しんし
月は上弦の月の姿になろうとしている。半分ほどの姿を見せている月……その光の量は、満月の半分なのだろうか。季節などの関係で明るさが違う気もするけれど、難しいことはよくわからない。
空に月を見つけ、愛でる時、姿や明るさが違ったとしても、それが月であることに変わりはない。

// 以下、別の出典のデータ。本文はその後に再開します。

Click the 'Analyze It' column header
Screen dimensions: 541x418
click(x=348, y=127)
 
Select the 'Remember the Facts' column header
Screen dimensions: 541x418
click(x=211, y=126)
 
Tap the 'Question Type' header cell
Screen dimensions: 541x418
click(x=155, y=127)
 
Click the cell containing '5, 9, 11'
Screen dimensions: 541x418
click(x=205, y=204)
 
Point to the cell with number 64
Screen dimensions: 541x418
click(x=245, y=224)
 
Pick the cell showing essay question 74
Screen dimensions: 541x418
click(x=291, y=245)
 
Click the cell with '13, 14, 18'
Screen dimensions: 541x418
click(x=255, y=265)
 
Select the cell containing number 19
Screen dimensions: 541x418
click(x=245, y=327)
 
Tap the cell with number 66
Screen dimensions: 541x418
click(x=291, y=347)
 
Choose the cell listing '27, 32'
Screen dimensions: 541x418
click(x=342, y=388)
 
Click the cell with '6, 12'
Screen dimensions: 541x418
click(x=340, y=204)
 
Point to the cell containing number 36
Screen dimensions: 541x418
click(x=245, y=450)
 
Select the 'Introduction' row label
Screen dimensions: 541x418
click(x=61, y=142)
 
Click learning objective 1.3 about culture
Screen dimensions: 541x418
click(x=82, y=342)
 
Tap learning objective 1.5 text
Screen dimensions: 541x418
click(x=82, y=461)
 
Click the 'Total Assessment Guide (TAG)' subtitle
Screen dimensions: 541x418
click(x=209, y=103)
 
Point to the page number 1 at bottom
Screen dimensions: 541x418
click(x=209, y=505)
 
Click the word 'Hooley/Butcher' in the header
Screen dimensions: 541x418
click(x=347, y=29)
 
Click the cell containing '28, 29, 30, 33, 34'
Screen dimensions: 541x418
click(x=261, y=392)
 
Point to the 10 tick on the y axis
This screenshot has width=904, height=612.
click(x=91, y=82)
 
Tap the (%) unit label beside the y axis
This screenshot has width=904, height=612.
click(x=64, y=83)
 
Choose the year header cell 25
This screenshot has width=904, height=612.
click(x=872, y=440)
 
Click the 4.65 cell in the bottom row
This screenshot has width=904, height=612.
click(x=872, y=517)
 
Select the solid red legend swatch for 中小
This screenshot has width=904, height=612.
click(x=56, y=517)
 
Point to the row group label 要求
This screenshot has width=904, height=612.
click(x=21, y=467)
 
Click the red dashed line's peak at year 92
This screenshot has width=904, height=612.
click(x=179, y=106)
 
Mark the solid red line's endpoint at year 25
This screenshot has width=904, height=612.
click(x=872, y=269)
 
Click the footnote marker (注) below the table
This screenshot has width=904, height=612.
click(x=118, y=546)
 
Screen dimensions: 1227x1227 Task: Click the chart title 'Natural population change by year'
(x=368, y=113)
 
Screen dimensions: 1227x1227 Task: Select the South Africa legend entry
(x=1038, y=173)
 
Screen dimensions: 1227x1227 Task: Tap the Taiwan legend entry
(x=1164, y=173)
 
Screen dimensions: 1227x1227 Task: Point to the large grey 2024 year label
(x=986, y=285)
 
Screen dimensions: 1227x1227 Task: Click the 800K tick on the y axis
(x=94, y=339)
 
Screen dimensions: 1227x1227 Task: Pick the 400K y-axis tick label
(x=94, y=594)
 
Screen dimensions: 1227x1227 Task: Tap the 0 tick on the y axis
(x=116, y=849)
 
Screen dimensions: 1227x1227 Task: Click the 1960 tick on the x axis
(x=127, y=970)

雲と共に空に浮かぶ月……その光は、静かな夜の地に降り注いでいる。
ヒンヤリと冷たい空気の中に溶ける月の光、その中に屋敷はあり、窓の一つが開けられていた。
「外の空気は中より冷たい。……というか、寒い」
人影は台詞の途中で振り返りながら言う。
「それじゃあ、窓を閉めよう。……というか、何で開けたの?」
「なんとなく冷たい空気に触れたくなったから……かな」
再び開いた窓から外を眺めると、外から入り込む冷たい空気を感じる。
「そうなんだ。じゃあ、わたしも」
室内……お座敷と呼ばれるこの場所にある、もう一つの人影が立ち上がり、窓辺へ向かう。
「寒いけど大丈夫?」
「大丈夫。ストーブ点いてるし」
視線でストーブを示す。
「うむ、開いた窓から熱が逃げていくね」
「わたしたちの体温も、体から逃げていくね!」
そう言いながら、隣にいる人影に触れない程度に近づく。近づかれた人影は、なんとなく柔らかくて温かい感触をイメージした。
「おっと、立ちくらみが……」
わざとらしくふらつき、隣の人影の左肩に手を回してバランスを取る振りをした。
「大丈夫? ……一応、言ってみたけど」
「大丈夫な方がいいかな?」
「それはそうだと思う。……大丈夫だよね?」
大丈夫なのか少し不安になり改めて聞いてみる。
「残念ながら大丈夫だ。真面目に大丈夫じゃなければ、それを理由にこのまま君を押し倒してしまうという手を遠慮なく使えるのだが……」
魔術師は、真面目な顔で使い魔を見つめながら言う。
「真面目に大丈夫じゃなくてそうなったら……安静にしてなくちゃダメだよ?」
使い魔も、真面目な顔で応えた。
「ふっふっふ、それはそうだ。……でも、そうなった時、君と触れ合っていられたら最高だな」
「どこまでが冗談なんだろう……」
「意外と全部が本気だったりするかも」
自分の顔を見る使い魔の視線から逃げるように、月に視線を向ける。
「逆の場合……。わたしがそうなったら……優しく介抱してくれる?」
魔術師の横顔を見つめながら聞いて見る。
「それはもちろん! …………どさくさに紛れて色々な所をおさわり……と、言いたいところだけれど、そういう場合は、出来ないな」
「変態なのに?」
「紳士でもあるのだよ私は! ……う~ん、あれだ! そういう場合はボディーではなく、優しくしてハートを奪うんだ! 紳士の心得、第100条にそうあるし!」
大きく頷いて台詞を言い終わる。
「そんなのがあるんだ……でも、100個も覚えるの難しそう」
「いやいや、100以上あるよ」
「いくつまであるの?」
まっすぐに向けられる使い魔の視線に、魔術師は動揺し始めた。
「う、うん。……ごめん、ウソついた。そういうのあるのかな?」
「どうだろう……。ハートを奪うために優しくするの?」
まっすぐなままの使い魔の視線を受けつつ問われ、魔術師は考え込む。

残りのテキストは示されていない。